In Fremantle, currently being deployed on the Nokia N900, landscape is the mode used for the default desktop and general interface. This is due to many factors, between them, software heritage from previous Maemo releases, as well as the hardware design of the device currently using it.
However, the reduced size of the device, which makes it easier to carry in one hand, as well as an opening of Maemo to a broader audience has brought interest from many users have in having wider support for portrait mode in Fremantle.
Currently, applications can be designed to work either in landscape or portrait mode, and the methods to do so are available to developers wishing to implement them, but portrait mode is not mandatory for development.
The implementation of Portrait Mode across the whole Fremantle UI is a complex task, which will require skills from UI designers, software developers and some intensive, and possibly, time consuming, work process. It is currently unknown if Nokia is going to add Portrait Mode for Fremantle by themselves. In case they aren't, members of the community are interested in working to address this issue.
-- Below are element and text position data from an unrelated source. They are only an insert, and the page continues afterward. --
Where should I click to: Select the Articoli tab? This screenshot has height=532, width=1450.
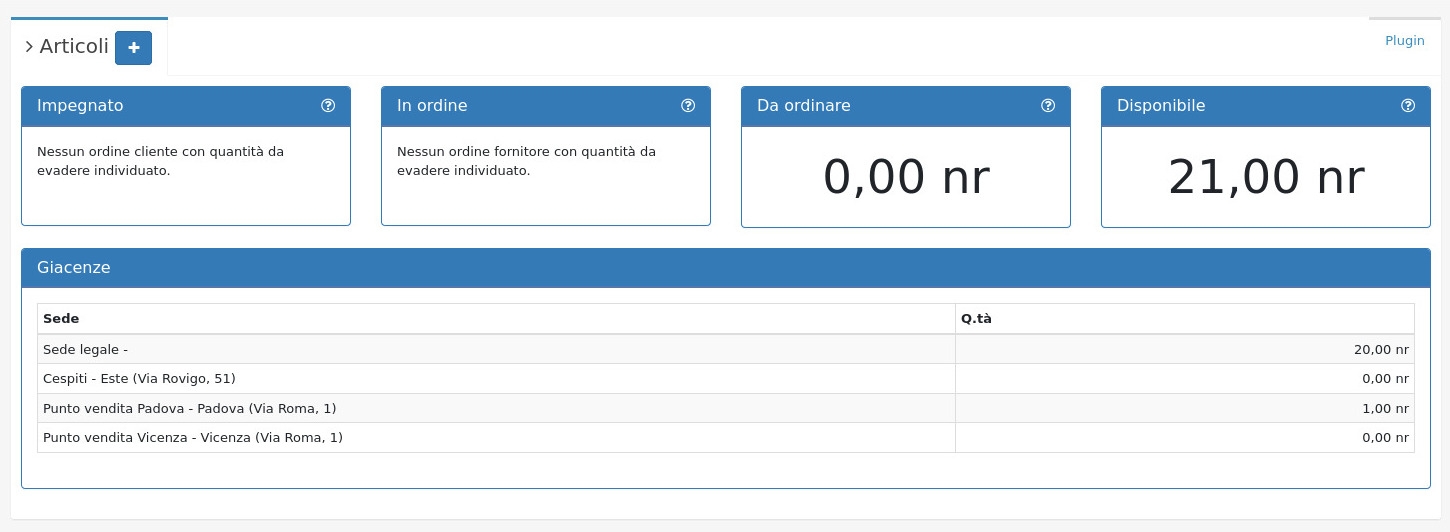[74, 47]
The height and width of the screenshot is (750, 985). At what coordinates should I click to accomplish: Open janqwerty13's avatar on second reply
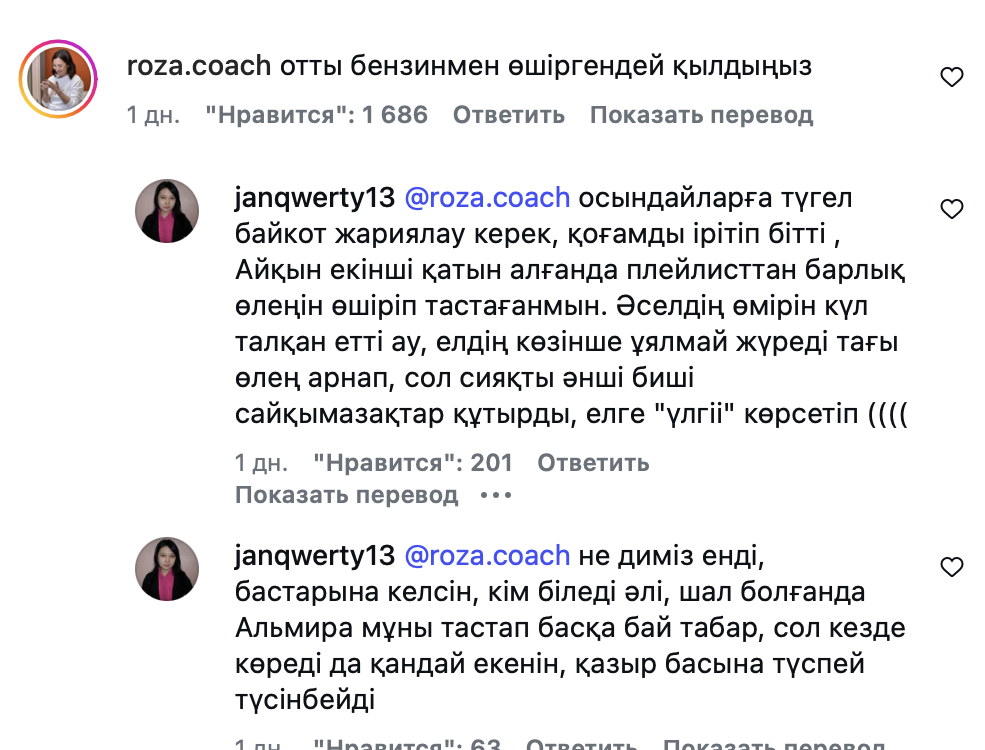(x=167, y=569)
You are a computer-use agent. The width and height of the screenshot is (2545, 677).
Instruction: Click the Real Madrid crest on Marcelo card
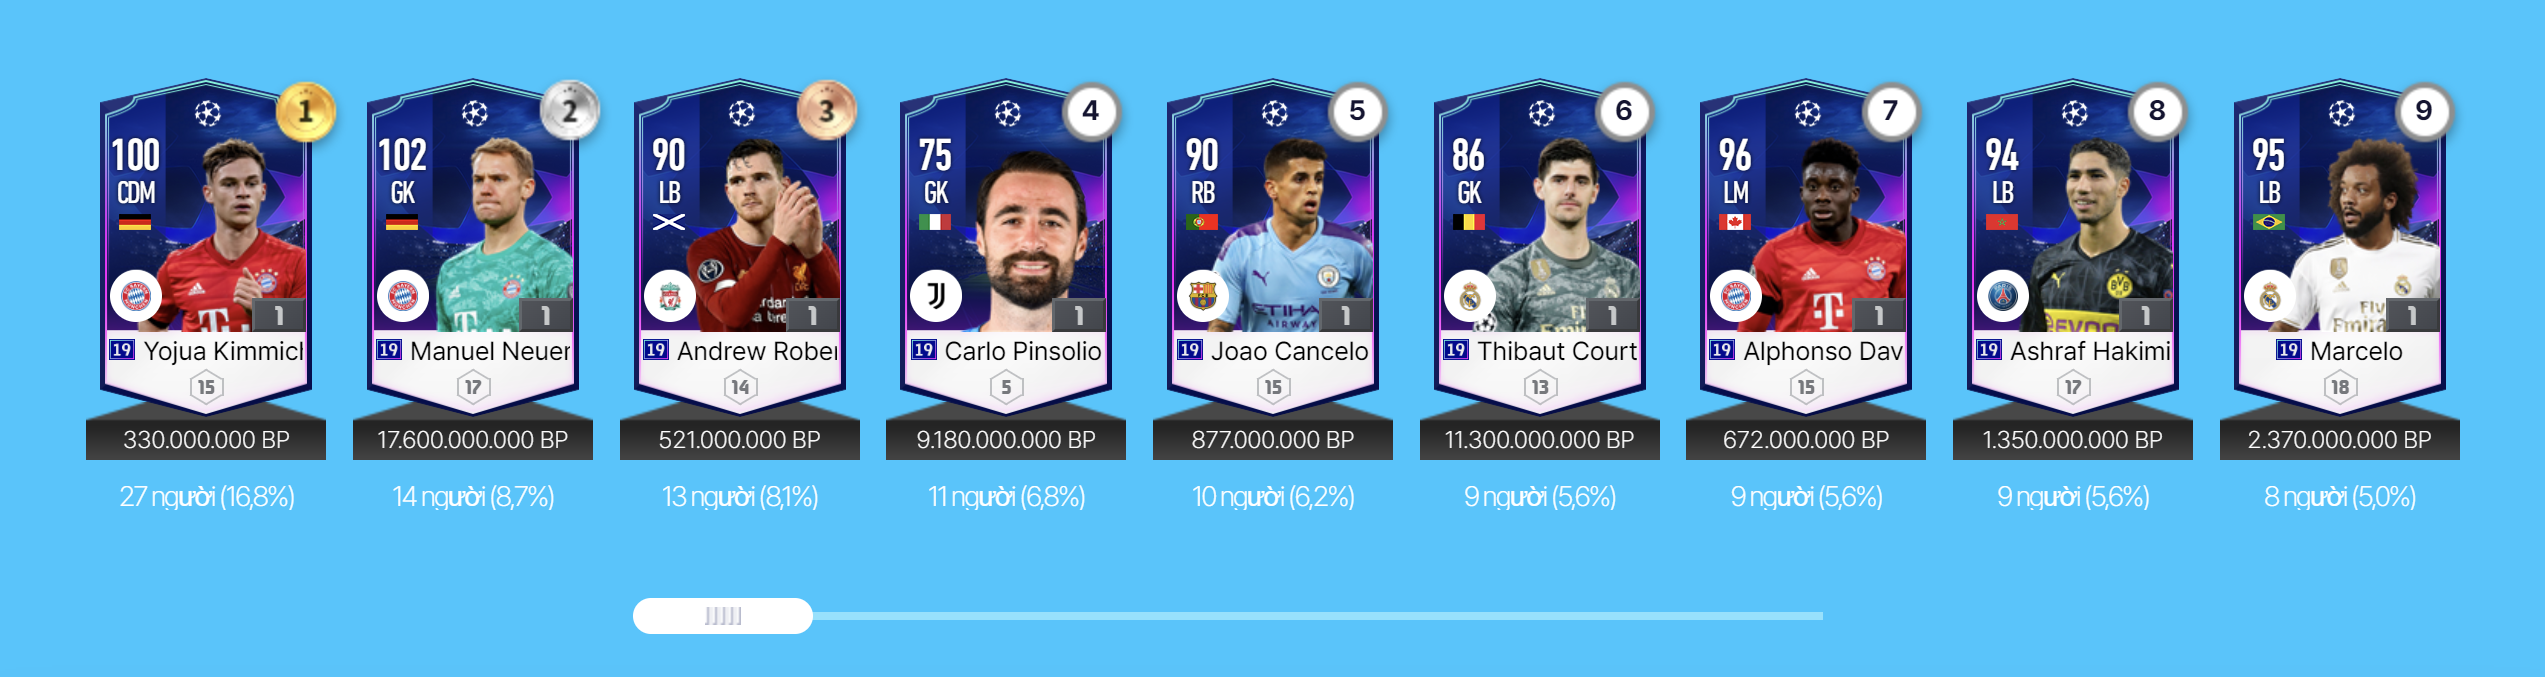click(x=2270, y=296)
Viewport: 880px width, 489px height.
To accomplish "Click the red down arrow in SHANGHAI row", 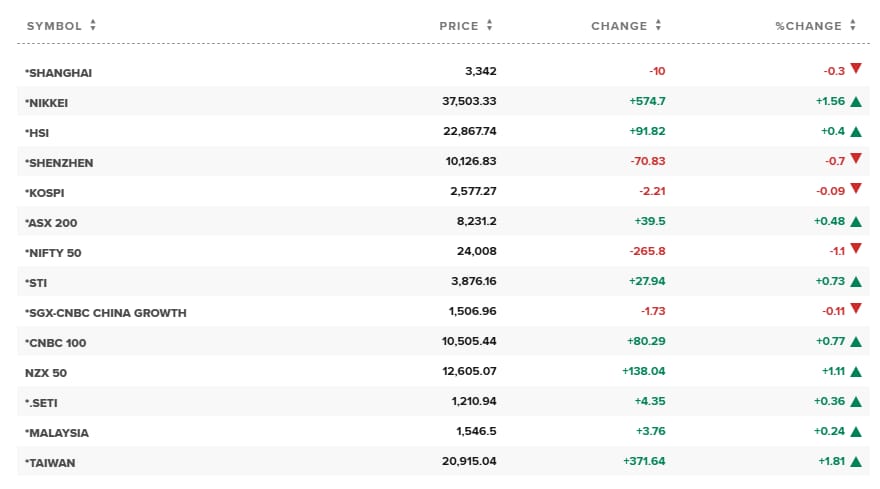I will coord(856,69).
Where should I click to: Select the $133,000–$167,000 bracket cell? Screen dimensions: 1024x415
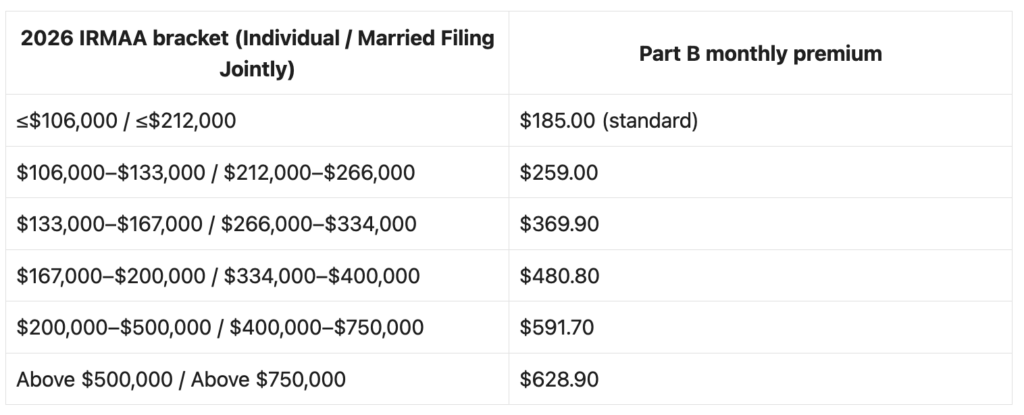[257, 224]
There are many challenges to add portrait mode to Fremantle:
Challenge 1: The UI has to be designed for it. This includes the re-designing of the dashboard for portrait mode, and if necessary, re-positioning of the on-screen buttons, icons and shortcuts when the user changes from landscape to portrait in the different menus and sections of the OS.
Challenge 2: The widgets: The default desktop is clean, which allows the user to install the widgets in the way he finds more comfortable, in any position in the screen. This implies the development of a method to change the widgets from their landscape position to portrait in a friendly and coherent way.
Challenge 3: A landscape input method has to be designed and developed. This would mean the addition of a portrait on-screen keyboard. This keyboard may be numeric (like a phone) or qwerty. It would need text prediction and correction capabilities. From the visual standpoint, it would be visually pleasing for it not to cover the whole screen and to be semi-transparent.
Challenge 4: Some applications will have to be re-designed for Portrait Mode, or another applications with similar functions will have to be developed and promoted (browser, media player, among others).